- [Task instructions] Each line of the records that holds "text" should be shown in full.

::::::::::

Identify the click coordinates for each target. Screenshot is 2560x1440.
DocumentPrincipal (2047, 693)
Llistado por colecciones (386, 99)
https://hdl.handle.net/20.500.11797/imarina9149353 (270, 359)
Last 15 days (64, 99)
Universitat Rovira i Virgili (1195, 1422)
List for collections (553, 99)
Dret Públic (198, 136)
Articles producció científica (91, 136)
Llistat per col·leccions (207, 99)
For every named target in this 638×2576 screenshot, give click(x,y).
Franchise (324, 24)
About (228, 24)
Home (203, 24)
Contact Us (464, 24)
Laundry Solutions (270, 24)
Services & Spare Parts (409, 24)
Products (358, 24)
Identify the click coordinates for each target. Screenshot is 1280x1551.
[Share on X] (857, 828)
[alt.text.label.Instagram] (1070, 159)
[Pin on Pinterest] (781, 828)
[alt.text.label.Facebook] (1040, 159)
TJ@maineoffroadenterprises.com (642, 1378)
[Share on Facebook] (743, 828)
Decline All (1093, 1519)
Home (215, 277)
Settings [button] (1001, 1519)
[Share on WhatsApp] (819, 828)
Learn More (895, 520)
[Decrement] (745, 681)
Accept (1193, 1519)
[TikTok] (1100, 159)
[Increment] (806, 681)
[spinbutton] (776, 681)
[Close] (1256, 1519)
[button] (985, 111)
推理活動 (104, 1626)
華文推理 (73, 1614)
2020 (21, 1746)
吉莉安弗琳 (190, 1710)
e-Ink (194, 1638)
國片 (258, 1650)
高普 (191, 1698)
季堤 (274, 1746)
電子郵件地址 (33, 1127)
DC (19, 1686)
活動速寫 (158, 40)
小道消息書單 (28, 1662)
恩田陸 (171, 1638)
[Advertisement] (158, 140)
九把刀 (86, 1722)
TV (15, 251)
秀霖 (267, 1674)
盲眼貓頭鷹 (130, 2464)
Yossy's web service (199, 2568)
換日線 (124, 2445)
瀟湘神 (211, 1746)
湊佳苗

::::::::::

- [Response]
[alt.text.label.Instagram] (1070, 159)
[alt.text.label.Facebook] (1040, 159)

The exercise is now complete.